После инспекции Глафира Васильевна устраивалась на подоконнике. Там, где солнце ложилось тёплым пятном на деревянный подоконник, а за стеклом кипела жизнь: неслись машины, спешили люди, падали листья или снег – в зависимости от капризов московской погоды. Она наблюдала за этим, как зритель в театре – снисходительно, с лёгкой кошачьей иронией. Иногда её ухо дёргалось, улавливая шум ворон за окном, иногда лапа невольно тянулась к стеклу, пытаясь поймать пролетающий снежинку.
А вечером, когда в квартире зажигали лампу с абажуром, отбрасывающим тёплые круги на стены, Глафира Васильевна возвращалась к хозяйке. Ложилась рядом, мурлыкала что-то нежное, будто говорила: «Вот и ещё один день прожит правильно». И казалось, что в этом старом доме, где время текло медленнее, чем за его стенами, именно она, Глафира Васильевна, была тем самым тёплым уголком души, который не менялся, несмотря ни на что.
Завтра начнётся новый день. И она снова проверит фарфоровых слоников, обнюхает чемодан, поймает солнечный луч на паркете. Потому что в этом и есть её главная работа – хранить этот дом, этот островок покоя, где даже время знает, что нужно идти чуть медленнее.
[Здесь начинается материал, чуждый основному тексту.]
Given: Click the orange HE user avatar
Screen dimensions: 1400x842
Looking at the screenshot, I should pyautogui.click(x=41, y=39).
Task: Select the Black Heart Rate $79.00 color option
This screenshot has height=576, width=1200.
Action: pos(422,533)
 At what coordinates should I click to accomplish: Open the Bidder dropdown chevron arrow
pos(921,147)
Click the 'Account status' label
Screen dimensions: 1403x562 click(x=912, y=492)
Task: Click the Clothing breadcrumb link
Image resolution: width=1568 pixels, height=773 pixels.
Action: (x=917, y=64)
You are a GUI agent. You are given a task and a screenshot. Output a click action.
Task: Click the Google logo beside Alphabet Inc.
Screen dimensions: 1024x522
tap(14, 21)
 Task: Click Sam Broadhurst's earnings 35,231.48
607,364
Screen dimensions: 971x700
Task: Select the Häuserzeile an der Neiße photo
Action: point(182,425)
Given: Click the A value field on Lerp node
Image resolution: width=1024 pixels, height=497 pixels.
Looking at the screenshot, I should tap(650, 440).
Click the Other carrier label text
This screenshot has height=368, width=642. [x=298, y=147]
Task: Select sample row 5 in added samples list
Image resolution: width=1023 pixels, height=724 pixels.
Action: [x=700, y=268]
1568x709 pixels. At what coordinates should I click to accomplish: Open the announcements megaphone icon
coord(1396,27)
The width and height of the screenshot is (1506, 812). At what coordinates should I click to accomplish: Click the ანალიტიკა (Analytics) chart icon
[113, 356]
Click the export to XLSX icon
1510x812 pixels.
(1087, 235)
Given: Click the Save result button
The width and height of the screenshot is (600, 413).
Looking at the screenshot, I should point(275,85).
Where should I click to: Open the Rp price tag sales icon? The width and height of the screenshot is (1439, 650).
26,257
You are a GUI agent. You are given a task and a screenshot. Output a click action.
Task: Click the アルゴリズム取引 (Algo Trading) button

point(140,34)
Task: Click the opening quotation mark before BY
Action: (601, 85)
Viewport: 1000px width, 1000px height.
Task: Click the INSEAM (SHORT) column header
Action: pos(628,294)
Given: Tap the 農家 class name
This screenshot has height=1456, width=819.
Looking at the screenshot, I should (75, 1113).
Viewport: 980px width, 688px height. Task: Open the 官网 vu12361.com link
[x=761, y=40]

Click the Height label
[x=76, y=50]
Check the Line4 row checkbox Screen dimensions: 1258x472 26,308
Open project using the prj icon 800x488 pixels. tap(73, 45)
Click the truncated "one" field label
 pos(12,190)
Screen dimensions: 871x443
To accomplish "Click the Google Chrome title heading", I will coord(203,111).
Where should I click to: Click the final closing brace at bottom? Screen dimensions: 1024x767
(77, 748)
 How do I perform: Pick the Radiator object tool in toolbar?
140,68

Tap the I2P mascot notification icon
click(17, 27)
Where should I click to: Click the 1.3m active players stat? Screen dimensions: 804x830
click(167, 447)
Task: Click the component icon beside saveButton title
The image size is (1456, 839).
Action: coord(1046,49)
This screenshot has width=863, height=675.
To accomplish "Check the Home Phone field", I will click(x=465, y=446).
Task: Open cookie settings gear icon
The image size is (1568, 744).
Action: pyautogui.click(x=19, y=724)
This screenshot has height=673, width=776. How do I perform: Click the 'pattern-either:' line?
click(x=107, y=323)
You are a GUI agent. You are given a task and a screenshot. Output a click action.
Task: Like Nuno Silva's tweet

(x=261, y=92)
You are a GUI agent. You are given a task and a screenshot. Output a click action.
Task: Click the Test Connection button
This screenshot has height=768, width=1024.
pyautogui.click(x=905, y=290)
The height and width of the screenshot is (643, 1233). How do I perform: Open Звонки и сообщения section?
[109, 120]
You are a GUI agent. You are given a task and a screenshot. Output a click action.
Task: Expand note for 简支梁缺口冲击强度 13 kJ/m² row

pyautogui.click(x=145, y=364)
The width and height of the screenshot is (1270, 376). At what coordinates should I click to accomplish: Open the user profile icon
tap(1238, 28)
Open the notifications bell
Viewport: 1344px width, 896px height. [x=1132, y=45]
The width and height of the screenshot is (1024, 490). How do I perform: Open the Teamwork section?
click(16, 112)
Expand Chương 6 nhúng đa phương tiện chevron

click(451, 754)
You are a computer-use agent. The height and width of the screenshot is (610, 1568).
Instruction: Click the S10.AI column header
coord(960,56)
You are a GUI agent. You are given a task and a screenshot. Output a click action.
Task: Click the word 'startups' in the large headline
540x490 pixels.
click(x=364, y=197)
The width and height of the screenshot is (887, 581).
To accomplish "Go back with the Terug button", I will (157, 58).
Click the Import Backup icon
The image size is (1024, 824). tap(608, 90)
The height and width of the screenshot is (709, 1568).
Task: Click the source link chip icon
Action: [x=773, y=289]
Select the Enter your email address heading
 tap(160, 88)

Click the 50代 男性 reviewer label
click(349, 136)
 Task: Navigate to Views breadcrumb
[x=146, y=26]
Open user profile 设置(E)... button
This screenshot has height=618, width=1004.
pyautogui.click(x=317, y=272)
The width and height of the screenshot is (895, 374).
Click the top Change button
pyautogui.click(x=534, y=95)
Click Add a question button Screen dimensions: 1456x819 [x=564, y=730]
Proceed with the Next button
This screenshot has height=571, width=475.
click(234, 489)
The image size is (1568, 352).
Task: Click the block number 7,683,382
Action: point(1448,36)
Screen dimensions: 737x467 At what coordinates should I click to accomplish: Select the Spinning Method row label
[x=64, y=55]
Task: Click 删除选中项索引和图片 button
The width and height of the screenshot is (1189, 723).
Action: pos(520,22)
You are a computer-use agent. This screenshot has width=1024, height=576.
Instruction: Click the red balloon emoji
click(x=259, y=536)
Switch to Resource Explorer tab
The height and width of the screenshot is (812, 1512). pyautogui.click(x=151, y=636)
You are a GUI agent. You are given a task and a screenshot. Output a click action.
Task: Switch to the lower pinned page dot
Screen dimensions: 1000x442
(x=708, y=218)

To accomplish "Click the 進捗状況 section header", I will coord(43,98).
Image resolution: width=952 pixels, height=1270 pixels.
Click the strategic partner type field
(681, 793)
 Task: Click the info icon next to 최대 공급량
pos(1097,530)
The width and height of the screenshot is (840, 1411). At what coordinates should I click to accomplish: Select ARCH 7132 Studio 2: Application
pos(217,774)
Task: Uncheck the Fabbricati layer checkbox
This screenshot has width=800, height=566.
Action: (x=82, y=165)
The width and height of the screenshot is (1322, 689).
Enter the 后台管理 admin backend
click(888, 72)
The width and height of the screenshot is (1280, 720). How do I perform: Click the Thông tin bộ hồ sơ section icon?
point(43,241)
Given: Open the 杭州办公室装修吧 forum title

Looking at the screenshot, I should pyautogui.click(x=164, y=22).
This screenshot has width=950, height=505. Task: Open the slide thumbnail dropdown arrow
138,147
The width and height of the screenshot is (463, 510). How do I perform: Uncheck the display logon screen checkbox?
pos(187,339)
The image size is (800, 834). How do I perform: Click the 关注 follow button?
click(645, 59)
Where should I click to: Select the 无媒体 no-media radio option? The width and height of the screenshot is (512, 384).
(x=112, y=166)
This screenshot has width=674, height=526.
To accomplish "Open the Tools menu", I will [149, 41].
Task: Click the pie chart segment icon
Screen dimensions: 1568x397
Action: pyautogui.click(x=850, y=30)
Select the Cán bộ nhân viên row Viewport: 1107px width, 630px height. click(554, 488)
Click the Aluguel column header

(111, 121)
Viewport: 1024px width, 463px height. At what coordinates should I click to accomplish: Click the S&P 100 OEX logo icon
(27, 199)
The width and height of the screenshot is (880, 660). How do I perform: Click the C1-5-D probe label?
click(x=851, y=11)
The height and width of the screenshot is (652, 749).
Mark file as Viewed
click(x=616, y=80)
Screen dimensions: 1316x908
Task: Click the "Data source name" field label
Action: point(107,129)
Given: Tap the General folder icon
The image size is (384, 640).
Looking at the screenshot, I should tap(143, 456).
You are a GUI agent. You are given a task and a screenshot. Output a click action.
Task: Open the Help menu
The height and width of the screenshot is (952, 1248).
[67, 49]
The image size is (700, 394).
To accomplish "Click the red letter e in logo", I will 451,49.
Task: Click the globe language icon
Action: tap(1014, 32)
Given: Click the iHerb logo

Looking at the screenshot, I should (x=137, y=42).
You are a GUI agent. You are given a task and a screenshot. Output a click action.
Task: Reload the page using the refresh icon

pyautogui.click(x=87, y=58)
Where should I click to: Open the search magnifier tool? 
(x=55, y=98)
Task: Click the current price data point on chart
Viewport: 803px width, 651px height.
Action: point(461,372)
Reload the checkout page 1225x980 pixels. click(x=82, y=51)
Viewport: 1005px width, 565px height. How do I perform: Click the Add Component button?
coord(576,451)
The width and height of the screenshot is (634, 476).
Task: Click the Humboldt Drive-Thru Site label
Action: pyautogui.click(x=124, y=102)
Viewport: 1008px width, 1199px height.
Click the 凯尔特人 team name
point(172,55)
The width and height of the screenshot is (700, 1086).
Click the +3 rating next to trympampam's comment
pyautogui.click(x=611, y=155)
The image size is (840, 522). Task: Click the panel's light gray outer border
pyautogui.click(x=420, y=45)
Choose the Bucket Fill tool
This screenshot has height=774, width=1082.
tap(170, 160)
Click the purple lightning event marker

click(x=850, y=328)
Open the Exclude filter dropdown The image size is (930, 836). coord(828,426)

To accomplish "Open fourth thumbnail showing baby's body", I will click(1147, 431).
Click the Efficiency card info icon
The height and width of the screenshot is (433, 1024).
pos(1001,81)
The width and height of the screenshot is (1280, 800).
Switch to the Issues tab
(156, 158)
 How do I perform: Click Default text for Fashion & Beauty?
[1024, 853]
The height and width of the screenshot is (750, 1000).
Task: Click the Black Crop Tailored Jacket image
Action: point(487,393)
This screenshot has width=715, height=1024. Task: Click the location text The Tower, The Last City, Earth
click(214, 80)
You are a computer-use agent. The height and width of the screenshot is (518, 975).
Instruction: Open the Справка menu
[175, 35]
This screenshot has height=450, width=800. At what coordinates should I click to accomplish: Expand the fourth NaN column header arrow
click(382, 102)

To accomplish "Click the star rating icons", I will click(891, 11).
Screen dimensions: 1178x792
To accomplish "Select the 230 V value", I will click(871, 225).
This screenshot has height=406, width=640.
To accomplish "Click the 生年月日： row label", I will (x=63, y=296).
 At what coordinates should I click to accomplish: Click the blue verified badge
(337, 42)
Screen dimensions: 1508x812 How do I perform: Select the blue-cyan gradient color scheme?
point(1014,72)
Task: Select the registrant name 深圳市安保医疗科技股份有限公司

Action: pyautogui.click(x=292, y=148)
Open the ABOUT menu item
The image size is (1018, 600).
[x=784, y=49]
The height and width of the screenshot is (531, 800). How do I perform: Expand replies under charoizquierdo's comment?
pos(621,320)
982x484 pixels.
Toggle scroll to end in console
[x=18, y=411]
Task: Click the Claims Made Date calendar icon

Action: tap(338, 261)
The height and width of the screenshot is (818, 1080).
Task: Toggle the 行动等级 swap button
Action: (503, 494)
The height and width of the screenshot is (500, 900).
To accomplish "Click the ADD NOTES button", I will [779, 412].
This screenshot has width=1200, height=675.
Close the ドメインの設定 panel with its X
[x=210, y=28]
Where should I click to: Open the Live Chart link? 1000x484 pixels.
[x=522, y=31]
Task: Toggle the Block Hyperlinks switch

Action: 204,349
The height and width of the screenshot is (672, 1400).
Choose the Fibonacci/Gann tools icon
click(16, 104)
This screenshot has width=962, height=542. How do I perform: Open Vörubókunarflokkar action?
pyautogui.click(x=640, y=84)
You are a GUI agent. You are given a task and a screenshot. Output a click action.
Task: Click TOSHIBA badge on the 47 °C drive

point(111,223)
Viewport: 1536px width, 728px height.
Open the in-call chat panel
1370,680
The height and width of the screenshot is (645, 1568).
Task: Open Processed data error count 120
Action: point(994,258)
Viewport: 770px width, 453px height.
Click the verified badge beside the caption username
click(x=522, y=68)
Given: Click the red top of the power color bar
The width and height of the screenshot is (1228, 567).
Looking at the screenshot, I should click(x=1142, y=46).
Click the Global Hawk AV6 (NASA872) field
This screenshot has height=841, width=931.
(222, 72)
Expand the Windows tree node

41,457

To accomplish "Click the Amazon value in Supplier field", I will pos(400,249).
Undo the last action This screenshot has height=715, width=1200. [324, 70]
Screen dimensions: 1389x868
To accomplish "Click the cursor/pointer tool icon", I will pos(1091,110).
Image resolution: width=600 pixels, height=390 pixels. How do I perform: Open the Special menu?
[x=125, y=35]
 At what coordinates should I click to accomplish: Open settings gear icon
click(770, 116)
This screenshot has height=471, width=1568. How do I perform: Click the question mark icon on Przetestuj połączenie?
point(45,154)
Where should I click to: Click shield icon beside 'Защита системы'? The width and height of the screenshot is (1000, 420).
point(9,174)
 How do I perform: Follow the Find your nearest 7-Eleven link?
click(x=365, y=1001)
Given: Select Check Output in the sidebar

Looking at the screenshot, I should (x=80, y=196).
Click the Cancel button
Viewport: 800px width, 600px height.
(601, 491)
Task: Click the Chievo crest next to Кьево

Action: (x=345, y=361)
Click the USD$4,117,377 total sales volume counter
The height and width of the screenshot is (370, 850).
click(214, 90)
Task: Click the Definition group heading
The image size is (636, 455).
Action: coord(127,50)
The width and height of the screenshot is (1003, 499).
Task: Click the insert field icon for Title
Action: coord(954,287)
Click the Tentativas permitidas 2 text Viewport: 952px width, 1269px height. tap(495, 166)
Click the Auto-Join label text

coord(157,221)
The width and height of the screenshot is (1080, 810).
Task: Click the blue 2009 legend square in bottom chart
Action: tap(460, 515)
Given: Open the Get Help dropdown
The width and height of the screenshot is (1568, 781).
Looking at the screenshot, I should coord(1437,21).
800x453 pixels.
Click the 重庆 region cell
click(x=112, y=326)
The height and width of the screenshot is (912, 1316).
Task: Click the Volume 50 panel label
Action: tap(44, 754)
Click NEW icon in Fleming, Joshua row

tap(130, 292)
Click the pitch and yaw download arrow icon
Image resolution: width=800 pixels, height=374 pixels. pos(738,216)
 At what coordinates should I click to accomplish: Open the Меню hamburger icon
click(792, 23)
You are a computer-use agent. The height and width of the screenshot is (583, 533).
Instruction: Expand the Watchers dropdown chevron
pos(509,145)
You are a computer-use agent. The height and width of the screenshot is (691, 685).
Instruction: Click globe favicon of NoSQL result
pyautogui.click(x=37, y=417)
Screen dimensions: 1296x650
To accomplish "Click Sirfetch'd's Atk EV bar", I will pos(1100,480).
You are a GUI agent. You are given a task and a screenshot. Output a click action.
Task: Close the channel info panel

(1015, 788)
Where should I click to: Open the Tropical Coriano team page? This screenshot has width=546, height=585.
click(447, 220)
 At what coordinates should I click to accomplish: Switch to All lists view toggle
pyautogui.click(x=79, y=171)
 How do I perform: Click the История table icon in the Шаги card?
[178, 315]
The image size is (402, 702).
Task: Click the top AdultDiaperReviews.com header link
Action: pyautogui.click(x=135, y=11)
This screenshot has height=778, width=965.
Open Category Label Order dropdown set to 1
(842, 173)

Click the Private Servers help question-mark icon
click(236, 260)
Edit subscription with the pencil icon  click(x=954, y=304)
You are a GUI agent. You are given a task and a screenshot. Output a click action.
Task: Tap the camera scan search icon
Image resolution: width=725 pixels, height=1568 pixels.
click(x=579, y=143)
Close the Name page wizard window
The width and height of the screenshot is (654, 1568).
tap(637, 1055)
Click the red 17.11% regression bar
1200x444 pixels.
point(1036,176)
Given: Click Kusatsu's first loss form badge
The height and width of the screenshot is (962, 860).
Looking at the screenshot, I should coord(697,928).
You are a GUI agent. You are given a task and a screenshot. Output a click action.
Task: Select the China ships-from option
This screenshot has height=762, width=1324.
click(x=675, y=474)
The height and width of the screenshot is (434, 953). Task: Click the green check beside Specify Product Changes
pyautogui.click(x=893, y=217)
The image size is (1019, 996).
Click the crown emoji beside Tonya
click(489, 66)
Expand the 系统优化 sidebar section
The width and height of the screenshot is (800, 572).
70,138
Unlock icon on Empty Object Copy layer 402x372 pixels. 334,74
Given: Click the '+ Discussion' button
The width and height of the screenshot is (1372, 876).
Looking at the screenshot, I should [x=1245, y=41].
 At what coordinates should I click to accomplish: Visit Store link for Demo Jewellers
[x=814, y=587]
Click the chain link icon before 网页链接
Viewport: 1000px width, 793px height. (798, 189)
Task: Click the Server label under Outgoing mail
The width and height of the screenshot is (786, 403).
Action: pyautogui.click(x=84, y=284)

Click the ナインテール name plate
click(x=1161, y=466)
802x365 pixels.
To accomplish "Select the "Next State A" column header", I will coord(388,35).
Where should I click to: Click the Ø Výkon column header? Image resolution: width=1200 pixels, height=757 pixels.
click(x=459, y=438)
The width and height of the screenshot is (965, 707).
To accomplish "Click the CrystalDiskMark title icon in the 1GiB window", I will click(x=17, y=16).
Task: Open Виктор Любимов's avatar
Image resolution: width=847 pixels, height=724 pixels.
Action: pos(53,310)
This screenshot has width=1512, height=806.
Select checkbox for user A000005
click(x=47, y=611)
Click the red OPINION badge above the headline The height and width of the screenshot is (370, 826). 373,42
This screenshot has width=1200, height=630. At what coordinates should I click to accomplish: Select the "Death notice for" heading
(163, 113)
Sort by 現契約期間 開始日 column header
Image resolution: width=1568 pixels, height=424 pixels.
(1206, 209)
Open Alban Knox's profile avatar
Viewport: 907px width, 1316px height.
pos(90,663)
В каждой семье есть такие вещи, которые знают о своих хозяевах чуть больше. На днях я побывал в гостях у Глафиры Васильевны, та, что живет где-то в центре Москвы на Садовом, и вживую увидел всё то, что она оберегает.
Моё внимание поразил один из предметов мебели. Это не сундук с сокровищами, не старинный комод, а обычная, на первый взгляд, «горка» – стеллаж с полками, на которых живут вещи, помнящие ещё, наверное, первое новоселье своих хозяев.
Шкаф стоит в углу гостиной, и если присмотреться, каждая его полка – как страница семейной летописи. Вот хрустальная конфетница с чуть потускневшими гранями. Когда-то в ней лежали карамельки, которые дедушка Веры, хозяйки этого дома, привозил с работы, и она тайком брала по штучке, пока дедушка не видит. А вот фарфоровая вазочка с нежными ромашками – её подарили бабушке на свадьбу, и она всегда стояла на самом видном месте в доме, даже когда в ней не было цветов.